图3 空白(a和b)、对照品(c和d)和供试品(e和f)的色谱图Fig.3 Chromatograms of blank (a,b),reference (c,d) and sample (e,f)注:1.吗啡;2.磷酸可待因;3.芹糖甘草苷;4.甘草苷;5.苯甲酸钠;6.异甘草苷;7.甘草酸。Note:1.Morphine;2.Codeine phosphate;3.Liquiritinapioside;4.Liquiritin;5.Sodium benzoate;6.Isoliquiritin;7.glycyrrhizic acid.

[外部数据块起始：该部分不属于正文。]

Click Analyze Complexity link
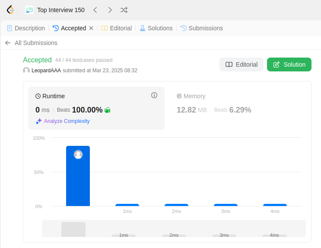The image size is (321, 248). (x=67, y=121)
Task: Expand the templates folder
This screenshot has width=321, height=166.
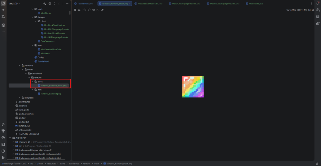Action: [20, 98]

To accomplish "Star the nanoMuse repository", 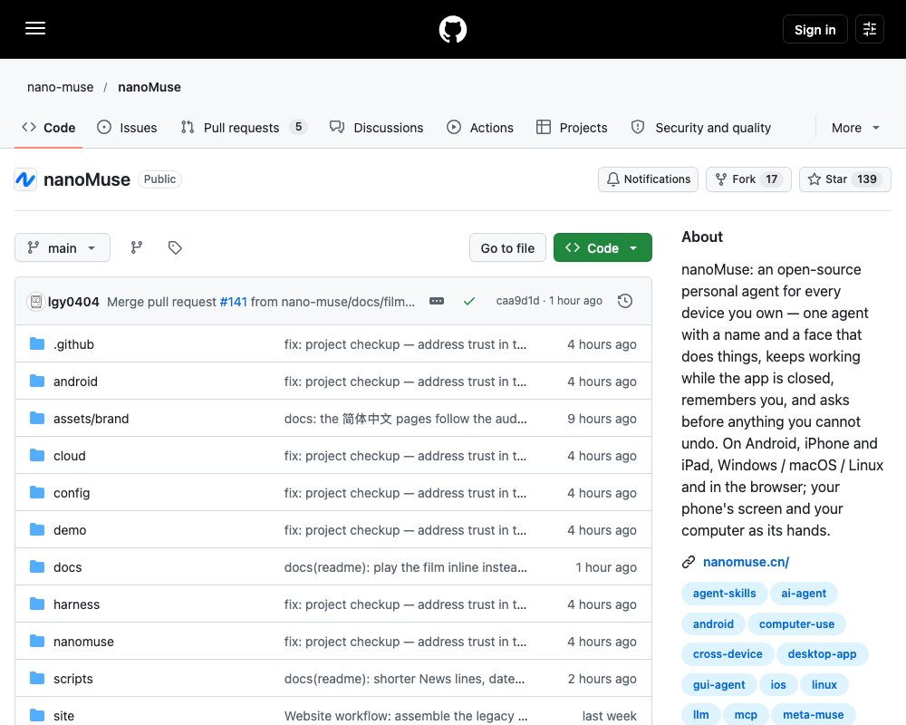I will point(844,179).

表3 7种指标成分的线性关系Table 3 Linear relationships of 7 constituents
3.5 样品含量测定
取18批样品,按“2.1”项下方法制备供试品溶液,取吗啡、磷酸可待因、芹糖甘草苷、甘草苷、苯甲酸钠、异甘草苷、甘草酸对照品,按“2.2”项下方法制备对照品溶液,分别按“2.3”项下的规定进样分析,根据标准曲线计算各批次样品中7个化合物的含量,结果见表4。
4 讨论
复方甘草片作为复方天然药物,化学成分复杂,质量受药材来源及工艺参数等多种因素的影响,其一致性评价方法与化学仿制药有显著的区别。中药、天然药物的一致性评价是复杂的系统科学,是行业普遍关注的热点问题,众多学者提出了多种研究模式与思路[2,6-8]。其中,指纹图谱和多成分含量测定是较为公认的技术手段与评价方法。建立指纹图谱分析方法,与多成分含量测定相结合,构建中药整体成分质量控制体系,已成为中药质量标准的发展方向[9]。

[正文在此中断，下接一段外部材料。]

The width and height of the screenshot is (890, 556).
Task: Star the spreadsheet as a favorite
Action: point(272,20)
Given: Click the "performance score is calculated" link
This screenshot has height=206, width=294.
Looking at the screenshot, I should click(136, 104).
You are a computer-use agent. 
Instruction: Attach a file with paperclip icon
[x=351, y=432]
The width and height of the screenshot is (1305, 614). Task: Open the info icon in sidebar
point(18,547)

复方甘草片的指纹图谱及含量测定方法已有相关文献报道[10-15]。但不同研究者的角度、研究目的及实验条件不同,报道的分析方法各异,多数无法在获得指纹图谱的同时进行多成分精确含量测定,且测定的指标性成分数量较少。本课题组前期采用UHPLC-LTQ-Orbitrap高分辨液质联用技术从复方甘草片中分析鉴定了55个成分[16]。该方法可用于进一步获取复方甘草片的化学轮廓及55个成分的定量与半定量。但方法测试成本较高且需要配备专门的仪器及分析人员。为解决行业共性问题,本研究基于HPLC及紫外检测器建立了更为通用的分析方法,更加适于工业界推广应用。

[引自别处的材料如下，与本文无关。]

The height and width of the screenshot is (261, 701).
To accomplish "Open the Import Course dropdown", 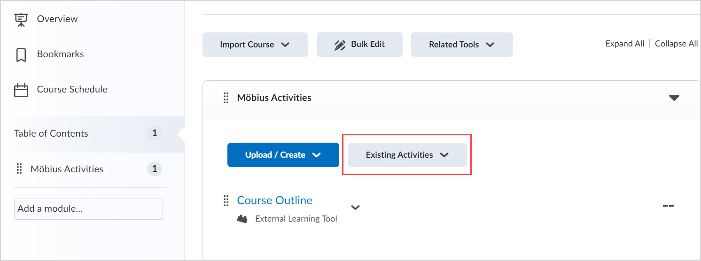I will click(255, 45).
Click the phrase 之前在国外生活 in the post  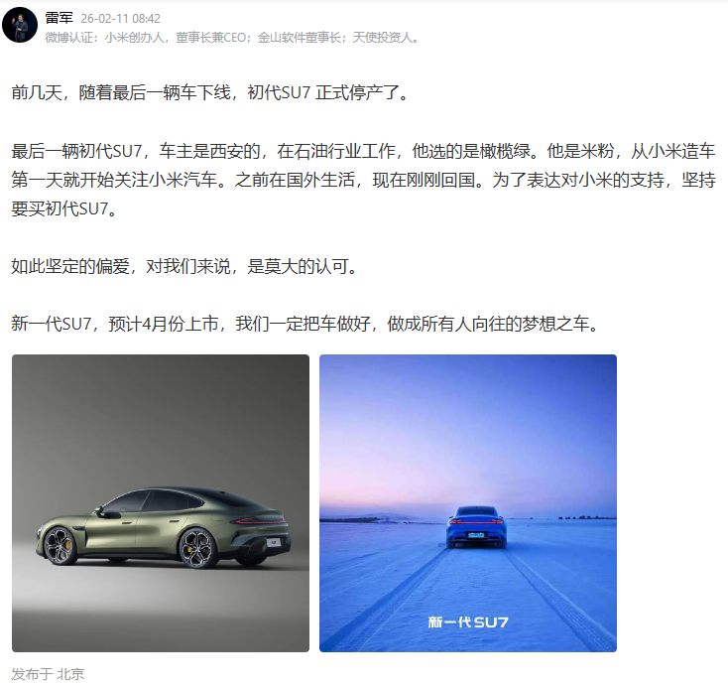pyautogui.click(x=295, y=180)
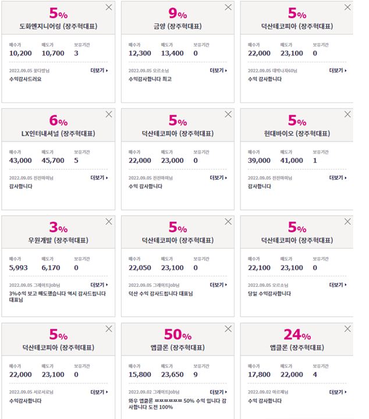Dismiss the LX인터내셔널 6% card

click(x=109, y=115)
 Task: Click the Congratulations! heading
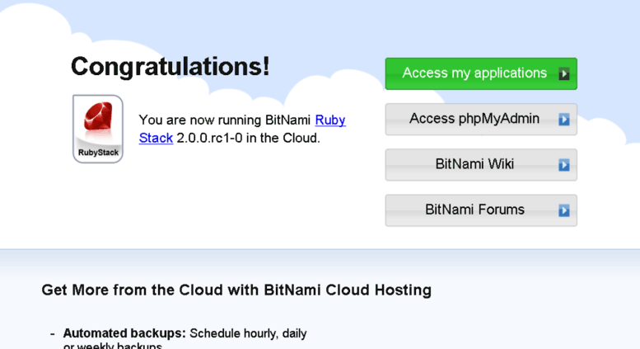click(x=171, y=66)
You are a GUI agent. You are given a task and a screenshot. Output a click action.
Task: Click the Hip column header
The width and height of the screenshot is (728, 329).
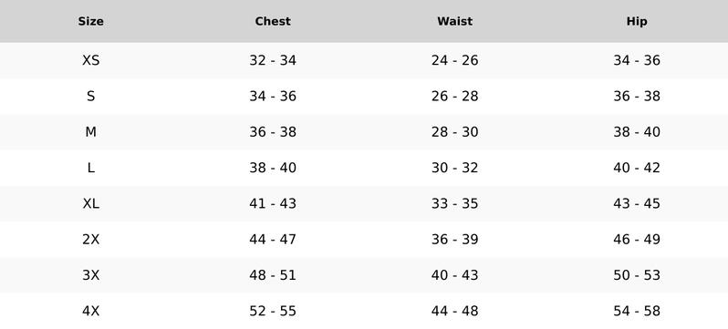point(637,21)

表4 18批样品7成分含量测定结果Table 4 Results of content determination of 7 constituents
本研究的色谱条件参考文献[13],并在此基础上进行了优化调整。首先,采用了耐水的反相色谱柱。为保证吗啡及相邻色谱峰的基线分离,本方法以98%水相做为起始流动相,耐水色谱填料的使用可避免高水相引起的色谱柱塌陷,延长色谱柱寿命。其次,选择220 nm为指纹图谱的检测波长。该波长下的色谱图色谱峰数量多,峰形及分离度良好,来源于甘草浸膏粉、阿片粉或罂粟果提取物、八角茴香油的色谱峰及苯甲酸钠均有体现,且各色谱峰峰面积比例适中。虽然254 nm波长的化学信息也较丰富,但甘草酸色谱峰的峰面积占总峰面积的比例过大,对整体相似度贡献过大。第三,选择220 nm做为吗啡、磷酸可待因、芹糖甘草苷、甘草苷、苯甲酸钠、异甘草苷、甘草酸的定量波长。选择254 nm做为甘草酸的定量波长。对7个成分进行了完整的含量测定方法学考察。其中吗啡、磷酸可待因为阿片粉或罂粟果提取物的活性成分,芹糖甘草苷、甘草苷、异甘草苷和甘草酸为甘草浸膏粉的特征性成分,且兼顾了苯甲酸钠,多指标共同定量使分析结果更具代表性。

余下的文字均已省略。